--- Given problem ---
Which lines in the items below contain the string "checkbox"? Pick out each one and copy it in full.
——
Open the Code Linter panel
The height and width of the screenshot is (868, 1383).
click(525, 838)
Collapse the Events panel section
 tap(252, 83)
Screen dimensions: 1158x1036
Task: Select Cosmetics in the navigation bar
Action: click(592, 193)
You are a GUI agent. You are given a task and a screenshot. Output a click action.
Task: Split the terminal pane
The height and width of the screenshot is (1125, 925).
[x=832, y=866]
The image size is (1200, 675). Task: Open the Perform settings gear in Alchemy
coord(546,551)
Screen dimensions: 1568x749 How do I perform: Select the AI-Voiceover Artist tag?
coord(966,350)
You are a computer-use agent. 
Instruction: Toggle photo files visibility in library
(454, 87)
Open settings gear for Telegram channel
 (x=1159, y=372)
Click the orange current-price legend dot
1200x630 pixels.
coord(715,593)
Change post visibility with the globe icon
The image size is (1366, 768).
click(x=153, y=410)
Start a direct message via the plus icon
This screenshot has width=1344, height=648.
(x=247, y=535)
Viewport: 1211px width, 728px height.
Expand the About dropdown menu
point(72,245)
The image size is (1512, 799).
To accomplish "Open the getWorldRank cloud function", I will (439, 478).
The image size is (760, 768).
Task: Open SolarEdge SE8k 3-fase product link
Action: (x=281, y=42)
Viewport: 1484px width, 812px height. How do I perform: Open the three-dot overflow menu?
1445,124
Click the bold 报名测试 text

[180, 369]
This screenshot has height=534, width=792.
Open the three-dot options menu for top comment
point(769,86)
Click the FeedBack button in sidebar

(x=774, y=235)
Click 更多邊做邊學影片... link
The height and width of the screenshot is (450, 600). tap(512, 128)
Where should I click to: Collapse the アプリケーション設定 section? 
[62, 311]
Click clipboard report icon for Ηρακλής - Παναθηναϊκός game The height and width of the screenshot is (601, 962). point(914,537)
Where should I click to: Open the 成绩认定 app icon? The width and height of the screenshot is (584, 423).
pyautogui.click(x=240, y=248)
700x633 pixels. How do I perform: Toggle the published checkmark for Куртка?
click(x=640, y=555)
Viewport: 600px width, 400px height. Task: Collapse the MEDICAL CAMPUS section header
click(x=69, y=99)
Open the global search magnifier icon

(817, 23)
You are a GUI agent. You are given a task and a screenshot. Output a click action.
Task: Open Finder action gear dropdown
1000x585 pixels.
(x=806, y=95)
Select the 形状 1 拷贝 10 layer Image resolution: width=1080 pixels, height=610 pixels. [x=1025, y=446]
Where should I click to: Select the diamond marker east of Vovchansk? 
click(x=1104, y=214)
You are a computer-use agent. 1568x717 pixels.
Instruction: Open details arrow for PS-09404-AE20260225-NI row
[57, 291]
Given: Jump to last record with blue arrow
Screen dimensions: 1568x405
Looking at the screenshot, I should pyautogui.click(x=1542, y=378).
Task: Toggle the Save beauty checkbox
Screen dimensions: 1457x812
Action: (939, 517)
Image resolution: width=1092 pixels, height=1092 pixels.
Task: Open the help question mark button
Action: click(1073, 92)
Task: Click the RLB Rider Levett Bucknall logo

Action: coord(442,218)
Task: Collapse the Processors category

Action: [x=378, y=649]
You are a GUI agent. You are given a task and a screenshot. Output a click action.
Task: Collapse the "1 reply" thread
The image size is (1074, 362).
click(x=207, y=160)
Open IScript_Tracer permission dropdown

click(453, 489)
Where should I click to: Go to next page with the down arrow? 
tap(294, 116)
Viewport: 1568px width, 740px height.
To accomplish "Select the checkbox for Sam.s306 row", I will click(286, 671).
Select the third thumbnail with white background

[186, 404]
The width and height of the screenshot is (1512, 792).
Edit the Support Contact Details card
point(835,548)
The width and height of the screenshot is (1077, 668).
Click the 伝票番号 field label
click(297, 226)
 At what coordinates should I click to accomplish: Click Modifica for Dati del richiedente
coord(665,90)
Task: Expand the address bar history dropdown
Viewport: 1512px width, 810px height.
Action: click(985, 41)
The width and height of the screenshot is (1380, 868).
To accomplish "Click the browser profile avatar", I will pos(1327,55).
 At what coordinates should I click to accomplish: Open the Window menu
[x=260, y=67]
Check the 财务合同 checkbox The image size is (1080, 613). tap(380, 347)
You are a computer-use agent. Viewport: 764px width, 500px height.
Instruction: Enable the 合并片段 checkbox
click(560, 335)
——
--- Solved problem ---
Task: Toggle the Save beauty checkbox
To accomplish "Select the checkbox for Sam.s306 row", I will click(286, 671).
Check the 财务合同 checkbox The image size is (1080, 613). tap(380, 347)
Instruction: Enable the 合并片段 checkbox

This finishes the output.